# How to evaluate the expectation of a discrete random variable?

While doing problem sets I'll usually have a problem where I'm given a density function of a random variable that can take as value either 1 or 0. This seems to be the typical definition of a discrete random variable where it can only take specific values.

I am also aware that if we have a density function than they are conditions that must be respected. For example the integral of f(x) must = 1.

However I've also overheard that when dealing with discrete random variables we don't use integrals but derivatives. I'm now very confused on what to do.

If I was told to give the expectation of a continuous random variable I would do this: $$E[x] = \int^{a}_{b} x f(x)dx$$ Where a and b are the bounds where the function is not 0 for example.

I also know that the expectation means that we do a weighted average.

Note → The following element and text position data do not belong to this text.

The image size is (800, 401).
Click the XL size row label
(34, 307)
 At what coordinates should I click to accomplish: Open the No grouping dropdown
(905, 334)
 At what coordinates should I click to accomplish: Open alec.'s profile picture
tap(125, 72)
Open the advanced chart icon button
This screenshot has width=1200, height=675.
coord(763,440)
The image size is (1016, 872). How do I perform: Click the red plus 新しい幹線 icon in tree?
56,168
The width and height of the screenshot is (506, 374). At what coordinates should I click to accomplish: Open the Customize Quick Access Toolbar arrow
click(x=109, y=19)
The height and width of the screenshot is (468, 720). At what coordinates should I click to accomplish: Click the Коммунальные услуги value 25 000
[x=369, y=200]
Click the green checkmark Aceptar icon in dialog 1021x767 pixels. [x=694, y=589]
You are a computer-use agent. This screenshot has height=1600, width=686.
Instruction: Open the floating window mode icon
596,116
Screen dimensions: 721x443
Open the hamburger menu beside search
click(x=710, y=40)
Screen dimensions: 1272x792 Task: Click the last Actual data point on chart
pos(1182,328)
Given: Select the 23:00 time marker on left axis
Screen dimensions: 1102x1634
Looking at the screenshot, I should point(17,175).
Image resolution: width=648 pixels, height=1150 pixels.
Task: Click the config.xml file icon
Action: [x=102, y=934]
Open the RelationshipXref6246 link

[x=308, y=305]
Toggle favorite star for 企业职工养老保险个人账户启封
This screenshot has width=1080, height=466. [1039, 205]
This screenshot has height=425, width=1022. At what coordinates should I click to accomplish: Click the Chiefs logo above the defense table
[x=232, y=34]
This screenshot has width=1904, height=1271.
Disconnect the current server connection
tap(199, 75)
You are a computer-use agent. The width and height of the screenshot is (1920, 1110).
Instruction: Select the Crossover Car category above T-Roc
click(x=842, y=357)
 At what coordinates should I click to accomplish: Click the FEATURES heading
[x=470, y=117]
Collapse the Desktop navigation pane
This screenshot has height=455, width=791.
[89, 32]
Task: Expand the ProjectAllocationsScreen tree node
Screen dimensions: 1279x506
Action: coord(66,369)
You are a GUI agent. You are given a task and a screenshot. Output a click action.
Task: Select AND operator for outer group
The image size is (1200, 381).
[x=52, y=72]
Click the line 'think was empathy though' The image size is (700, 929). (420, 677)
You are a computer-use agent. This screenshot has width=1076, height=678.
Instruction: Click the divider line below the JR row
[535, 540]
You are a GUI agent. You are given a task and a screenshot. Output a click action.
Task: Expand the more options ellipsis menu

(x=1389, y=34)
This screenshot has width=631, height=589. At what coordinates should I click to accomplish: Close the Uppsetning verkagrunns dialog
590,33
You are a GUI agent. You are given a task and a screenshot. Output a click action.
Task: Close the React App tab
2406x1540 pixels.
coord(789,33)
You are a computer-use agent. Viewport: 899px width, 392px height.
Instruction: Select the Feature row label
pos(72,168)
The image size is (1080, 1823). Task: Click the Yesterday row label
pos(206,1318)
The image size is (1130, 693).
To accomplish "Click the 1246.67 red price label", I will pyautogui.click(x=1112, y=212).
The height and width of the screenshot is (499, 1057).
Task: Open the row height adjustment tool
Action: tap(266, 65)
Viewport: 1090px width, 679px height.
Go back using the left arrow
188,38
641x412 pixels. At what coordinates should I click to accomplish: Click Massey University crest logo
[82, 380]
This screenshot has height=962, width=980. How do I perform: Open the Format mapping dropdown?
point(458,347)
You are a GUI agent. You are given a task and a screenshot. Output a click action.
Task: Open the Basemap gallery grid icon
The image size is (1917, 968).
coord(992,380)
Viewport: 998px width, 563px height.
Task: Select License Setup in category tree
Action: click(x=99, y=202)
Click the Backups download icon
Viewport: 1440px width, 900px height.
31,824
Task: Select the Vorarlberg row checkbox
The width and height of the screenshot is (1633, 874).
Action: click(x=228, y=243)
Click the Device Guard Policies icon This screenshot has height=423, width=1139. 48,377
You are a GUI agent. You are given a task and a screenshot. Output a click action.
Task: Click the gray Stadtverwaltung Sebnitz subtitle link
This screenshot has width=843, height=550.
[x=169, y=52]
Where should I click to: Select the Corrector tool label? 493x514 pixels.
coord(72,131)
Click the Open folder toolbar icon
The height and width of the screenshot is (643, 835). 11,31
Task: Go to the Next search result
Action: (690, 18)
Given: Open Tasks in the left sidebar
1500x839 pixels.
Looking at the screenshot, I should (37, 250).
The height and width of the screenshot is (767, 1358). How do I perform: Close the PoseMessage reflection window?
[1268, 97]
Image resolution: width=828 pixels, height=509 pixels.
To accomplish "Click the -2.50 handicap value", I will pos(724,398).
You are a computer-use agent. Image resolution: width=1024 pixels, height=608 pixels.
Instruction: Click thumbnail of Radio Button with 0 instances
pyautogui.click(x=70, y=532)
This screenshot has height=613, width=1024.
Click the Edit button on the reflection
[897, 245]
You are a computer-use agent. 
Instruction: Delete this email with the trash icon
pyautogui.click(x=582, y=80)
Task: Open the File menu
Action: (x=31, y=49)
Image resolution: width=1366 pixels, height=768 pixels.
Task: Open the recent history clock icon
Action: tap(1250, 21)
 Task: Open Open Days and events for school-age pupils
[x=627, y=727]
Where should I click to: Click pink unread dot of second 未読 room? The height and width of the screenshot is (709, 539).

I'd like to add that for a discrete random variable with a finite set of values I would have just computed the sum of each probability with the value of the random variable like this:

$$E[x] = \sum ^{i=5}_{n=1}x_{n}p_{n}$$

Can someone clear up my confusion?

Using Dirac masses: $$\delta_x(t) = \begin{cases} +\infty & \text{if x=t}\\ 0 & \text{otherwise}\end{cases}$$ with $$\int_\alpha^\beta \delta_x(t){\rm d}\! t = \begin{cases} 1 & \text{if x\in[\alpha,\beta]}\\ 0 & \text{otherwise}\end{cases}$$ which gives $$f_X(x) = f(x) + \sum_{i=1}^5 p_i\delta_{x_i}(x)$$ in such a way that $$\int_a^b f(x){\rm d}\! x + \sum_{i=1}^5 p_i = 1$$